--- THE PROBLEM ---
Below are the records. Retype exactly the lines between the lines holding "libvirt-libs-11.6.0-3.fc43.aarch64.rpm (664, 1819)" and "libvirt-libs-12.6.0-1.1.x86_64.html (74, 518)", inclusive.

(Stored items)
=====
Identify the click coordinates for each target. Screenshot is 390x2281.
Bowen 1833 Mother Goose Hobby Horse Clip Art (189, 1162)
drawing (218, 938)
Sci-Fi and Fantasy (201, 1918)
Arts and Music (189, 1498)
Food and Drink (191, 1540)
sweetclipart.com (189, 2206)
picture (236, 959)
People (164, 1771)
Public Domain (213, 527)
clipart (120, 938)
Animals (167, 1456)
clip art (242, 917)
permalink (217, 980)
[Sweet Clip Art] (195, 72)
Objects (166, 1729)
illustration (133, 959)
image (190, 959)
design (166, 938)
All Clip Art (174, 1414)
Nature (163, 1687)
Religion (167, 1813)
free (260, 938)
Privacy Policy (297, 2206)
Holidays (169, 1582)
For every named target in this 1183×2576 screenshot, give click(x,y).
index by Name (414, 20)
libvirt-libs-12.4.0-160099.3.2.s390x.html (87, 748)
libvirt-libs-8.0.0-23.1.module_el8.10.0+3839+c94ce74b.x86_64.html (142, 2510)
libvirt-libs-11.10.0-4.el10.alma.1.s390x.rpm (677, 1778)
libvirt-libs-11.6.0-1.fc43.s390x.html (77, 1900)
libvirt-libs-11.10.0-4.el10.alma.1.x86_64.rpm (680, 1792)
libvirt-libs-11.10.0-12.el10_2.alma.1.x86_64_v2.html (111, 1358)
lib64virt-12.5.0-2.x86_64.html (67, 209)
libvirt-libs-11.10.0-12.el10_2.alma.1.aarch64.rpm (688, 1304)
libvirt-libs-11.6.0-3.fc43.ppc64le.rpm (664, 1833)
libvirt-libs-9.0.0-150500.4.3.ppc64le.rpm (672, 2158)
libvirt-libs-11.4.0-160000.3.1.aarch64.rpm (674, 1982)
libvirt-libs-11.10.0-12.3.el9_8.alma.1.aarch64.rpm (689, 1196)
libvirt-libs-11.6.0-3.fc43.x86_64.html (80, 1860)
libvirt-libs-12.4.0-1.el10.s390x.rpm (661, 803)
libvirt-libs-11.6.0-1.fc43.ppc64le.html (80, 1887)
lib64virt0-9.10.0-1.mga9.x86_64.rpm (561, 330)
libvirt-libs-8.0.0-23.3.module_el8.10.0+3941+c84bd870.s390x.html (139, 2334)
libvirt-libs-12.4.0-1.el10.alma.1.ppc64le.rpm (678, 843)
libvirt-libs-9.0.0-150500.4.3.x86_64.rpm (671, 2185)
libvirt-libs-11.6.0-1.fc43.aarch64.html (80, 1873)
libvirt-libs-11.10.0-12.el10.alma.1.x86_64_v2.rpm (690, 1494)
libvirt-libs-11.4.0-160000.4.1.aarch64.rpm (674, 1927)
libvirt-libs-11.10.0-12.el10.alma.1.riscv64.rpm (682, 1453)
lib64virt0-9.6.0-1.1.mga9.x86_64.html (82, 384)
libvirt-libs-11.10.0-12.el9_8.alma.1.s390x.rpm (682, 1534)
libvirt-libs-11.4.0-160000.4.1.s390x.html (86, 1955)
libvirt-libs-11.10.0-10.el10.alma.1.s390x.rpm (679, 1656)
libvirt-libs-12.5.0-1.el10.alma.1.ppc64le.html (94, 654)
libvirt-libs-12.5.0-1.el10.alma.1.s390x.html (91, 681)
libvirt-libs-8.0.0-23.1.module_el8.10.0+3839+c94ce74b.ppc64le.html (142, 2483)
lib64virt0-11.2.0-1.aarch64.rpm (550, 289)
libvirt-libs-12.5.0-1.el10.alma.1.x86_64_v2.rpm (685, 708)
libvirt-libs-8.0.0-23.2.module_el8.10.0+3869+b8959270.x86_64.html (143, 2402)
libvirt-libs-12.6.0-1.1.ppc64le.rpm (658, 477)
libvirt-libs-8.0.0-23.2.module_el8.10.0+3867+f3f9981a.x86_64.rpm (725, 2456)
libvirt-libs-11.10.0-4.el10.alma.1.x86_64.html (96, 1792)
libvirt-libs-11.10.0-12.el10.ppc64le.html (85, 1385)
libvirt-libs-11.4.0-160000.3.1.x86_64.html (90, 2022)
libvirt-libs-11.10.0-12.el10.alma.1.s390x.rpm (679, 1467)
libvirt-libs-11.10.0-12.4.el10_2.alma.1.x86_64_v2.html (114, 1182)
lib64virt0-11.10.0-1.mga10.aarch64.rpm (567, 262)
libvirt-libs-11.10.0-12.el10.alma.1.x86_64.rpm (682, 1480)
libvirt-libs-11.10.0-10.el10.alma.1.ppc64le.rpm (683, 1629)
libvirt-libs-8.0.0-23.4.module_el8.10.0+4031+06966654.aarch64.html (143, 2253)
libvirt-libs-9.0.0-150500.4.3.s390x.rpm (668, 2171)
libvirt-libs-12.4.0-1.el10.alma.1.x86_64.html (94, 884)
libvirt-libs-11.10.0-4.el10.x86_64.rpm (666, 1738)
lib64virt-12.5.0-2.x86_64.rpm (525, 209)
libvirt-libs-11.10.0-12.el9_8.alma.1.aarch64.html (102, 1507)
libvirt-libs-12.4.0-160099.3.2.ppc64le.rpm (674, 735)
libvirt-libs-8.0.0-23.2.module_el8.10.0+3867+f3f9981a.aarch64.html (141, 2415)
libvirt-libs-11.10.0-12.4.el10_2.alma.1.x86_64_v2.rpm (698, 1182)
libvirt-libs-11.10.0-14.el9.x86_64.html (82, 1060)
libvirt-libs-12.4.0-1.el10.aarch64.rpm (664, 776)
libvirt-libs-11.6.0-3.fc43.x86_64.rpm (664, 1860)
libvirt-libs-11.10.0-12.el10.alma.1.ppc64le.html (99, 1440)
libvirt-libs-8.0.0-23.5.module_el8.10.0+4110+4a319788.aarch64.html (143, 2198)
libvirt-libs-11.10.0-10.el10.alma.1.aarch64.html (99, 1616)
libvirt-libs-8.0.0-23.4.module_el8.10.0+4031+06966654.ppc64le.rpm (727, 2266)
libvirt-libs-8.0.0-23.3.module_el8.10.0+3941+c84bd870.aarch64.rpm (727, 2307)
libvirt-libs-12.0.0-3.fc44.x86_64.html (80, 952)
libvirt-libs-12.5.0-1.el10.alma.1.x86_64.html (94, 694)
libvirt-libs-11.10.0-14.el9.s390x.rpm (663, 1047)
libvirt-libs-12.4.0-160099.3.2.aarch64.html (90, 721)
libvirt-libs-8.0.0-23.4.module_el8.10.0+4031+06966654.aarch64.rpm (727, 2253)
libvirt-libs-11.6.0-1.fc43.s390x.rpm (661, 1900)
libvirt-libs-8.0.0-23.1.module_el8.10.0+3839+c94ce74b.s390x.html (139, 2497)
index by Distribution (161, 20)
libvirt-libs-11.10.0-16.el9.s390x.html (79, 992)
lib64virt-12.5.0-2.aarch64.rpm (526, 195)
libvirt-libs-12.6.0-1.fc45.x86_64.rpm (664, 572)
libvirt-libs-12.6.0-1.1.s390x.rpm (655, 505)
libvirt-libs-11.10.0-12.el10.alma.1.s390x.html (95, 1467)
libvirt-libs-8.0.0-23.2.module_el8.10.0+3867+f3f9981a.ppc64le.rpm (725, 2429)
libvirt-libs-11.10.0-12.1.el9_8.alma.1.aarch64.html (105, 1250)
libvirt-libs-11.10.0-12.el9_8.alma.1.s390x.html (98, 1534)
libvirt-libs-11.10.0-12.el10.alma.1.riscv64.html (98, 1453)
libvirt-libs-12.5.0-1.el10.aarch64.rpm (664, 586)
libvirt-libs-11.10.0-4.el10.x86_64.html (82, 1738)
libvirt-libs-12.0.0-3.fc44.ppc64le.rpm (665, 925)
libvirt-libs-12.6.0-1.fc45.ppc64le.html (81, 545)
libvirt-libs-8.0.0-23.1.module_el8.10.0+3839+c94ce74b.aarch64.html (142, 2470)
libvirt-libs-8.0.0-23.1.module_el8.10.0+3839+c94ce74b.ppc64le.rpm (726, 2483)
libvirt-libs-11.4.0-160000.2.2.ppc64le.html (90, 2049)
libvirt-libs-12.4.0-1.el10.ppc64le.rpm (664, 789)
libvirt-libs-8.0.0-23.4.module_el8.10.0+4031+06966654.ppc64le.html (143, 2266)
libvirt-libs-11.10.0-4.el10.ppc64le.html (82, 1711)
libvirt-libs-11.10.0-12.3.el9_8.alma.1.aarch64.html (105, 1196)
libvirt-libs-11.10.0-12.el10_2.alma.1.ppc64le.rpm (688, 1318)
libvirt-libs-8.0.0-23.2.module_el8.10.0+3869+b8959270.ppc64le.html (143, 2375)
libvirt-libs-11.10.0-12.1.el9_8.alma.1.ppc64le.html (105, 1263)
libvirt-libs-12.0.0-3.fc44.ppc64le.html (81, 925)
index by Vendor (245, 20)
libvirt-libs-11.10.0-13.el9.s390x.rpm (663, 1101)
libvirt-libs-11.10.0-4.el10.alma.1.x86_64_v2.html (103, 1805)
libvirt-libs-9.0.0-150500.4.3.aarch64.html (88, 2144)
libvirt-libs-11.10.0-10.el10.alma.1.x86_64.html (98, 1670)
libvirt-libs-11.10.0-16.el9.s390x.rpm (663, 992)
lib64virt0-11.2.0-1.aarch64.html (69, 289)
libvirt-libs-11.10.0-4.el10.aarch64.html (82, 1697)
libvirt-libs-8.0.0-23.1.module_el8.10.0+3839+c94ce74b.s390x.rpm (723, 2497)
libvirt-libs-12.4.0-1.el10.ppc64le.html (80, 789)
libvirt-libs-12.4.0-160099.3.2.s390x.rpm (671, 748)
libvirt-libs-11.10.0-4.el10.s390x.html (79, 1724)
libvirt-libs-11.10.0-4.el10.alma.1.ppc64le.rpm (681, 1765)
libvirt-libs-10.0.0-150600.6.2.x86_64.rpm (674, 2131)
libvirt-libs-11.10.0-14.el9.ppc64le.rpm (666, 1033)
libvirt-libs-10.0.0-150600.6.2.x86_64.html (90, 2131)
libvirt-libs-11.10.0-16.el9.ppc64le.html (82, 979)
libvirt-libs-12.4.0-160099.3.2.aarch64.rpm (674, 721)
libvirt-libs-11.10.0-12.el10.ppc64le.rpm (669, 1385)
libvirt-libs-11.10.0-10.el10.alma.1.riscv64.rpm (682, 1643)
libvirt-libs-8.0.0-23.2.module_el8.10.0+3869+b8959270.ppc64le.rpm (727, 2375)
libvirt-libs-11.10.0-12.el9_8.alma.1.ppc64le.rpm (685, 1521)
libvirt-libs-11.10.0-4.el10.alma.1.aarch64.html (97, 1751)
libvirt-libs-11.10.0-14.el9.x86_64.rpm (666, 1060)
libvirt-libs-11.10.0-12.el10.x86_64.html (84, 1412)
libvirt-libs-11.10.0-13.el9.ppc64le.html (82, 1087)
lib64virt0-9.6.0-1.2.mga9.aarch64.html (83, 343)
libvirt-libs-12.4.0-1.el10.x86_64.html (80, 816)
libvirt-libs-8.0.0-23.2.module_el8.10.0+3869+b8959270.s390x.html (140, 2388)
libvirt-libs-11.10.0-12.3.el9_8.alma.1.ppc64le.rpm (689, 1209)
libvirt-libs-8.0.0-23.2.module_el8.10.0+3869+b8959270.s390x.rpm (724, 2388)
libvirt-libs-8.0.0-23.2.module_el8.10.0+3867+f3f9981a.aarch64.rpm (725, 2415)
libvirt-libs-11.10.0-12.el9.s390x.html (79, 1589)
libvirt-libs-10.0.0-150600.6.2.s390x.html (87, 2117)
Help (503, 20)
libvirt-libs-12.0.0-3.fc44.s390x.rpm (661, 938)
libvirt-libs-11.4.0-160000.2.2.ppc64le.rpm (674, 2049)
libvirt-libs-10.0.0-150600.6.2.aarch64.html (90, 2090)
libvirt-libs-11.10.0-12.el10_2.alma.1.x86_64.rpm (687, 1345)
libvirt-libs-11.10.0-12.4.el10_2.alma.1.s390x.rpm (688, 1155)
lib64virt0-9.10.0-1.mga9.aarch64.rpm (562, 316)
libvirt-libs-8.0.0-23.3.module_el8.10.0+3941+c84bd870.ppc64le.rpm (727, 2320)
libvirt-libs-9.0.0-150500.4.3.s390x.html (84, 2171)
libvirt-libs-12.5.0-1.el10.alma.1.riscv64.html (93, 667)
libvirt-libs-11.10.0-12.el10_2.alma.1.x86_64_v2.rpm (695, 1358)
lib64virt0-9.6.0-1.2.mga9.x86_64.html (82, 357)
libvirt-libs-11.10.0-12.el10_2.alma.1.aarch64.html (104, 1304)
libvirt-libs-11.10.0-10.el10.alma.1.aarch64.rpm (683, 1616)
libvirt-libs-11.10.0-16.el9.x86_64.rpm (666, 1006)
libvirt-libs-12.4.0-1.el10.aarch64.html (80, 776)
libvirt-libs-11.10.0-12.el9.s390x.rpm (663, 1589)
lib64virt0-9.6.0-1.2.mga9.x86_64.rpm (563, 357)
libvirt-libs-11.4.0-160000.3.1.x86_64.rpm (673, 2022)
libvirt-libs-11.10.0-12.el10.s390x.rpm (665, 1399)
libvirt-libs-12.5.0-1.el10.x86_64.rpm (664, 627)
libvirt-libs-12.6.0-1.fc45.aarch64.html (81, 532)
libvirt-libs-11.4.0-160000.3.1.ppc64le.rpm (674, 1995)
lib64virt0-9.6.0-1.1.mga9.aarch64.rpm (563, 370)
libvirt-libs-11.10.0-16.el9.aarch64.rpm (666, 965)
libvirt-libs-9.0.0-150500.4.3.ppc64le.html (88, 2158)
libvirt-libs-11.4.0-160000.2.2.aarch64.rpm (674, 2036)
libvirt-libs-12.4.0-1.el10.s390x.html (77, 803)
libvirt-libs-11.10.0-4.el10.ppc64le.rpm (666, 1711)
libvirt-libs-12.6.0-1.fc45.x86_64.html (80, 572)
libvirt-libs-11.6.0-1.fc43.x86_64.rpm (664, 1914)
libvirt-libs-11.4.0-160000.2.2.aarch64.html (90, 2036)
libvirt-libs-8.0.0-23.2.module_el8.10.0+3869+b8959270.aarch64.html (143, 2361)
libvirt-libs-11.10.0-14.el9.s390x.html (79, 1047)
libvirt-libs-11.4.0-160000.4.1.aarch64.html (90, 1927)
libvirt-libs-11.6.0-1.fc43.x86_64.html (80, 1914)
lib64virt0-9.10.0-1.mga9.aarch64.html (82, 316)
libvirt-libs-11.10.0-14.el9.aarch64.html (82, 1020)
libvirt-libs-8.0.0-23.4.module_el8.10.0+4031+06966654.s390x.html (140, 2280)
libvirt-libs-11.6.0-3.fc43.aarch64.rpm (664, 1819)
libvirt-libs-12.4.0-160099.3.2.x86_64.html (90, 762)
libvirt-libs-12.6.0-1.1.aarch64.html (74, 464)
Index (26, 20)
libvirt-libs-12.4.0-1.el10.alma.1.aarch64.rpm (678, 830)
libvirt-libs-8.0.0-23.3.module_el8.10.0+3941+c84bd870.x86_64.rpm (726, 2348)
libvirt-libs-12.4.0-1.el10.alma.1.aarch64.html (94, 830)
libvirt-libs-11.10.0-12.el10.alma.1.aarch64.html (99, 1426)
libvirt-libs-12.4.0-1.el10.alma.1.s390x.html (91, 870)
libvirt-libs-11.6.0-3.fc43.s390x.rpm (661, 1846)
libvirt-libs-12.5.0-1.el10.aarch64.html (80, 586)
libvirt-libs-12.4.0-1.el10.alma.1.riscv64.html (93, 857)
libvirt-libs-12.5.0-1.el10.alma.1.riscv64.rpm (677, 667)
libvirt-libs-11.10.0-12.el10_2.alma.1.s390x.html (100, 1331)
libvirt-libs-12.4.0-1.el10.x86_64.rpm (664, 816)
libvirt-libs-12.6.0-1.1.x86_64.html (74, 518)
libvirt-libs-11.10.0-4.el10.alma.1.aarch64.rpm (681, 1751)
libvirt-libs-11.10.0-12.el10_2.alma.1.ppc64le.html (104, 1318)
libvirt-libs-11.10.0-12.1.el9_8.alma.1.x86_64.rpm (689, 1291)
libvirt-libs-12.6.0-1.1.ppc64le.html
=====
--- WRITTEN SOLUTION ---
libvirt-libs-11.6.0-3.fc43.aarch64.rpm (664, 1819)
libvirt-libs-12.4.0-160099.3.2.x86_64.html (90, 762)
libvirt-libs-12.6.0-1.1.aarch64.html (74, 464)
Index (26, 20)
libvirt-libs-12.4.0-1.el10.alma.1.aarch64.rpm (678, 830)
libvirt-libs-8.0.0-23.3.module_el8.10.0+3941+c84bd870.x86_64.rpm (726, 2348)
libvirt-libs-12.4.0-1.el10.alma.1.aarch64.html (94, 830)
libvirt-libs-11.10.0-12.el10.alma.1.aarch64.html (99, 1426)
libvirt-libs-12.4.0-1.el10.alma.1.s390x.html (91, 870)
libvirt-libs-11.6.0-3.fc43.s390x.rpm (661, 1846)
libvirt-libs-12.5.0-1.el10.aarch64.html (80, 586)
libvirt-libs-12.4.0-1.el10.alma.1.riscv64.html (93, 857)
libvirt-libs-12.5.0-1.el10.alma.1.riscv64.rpm (677, 667)
libvirt-libs-11.10.0-12.el10_2.alma.1.s390x.html (100, 1331)
libvirt-libs-12.4.0-1.el10.x86_64.rpm (664, 816)
libvirt-libs-12.6.0-1.1.x86_64.html (74, 518)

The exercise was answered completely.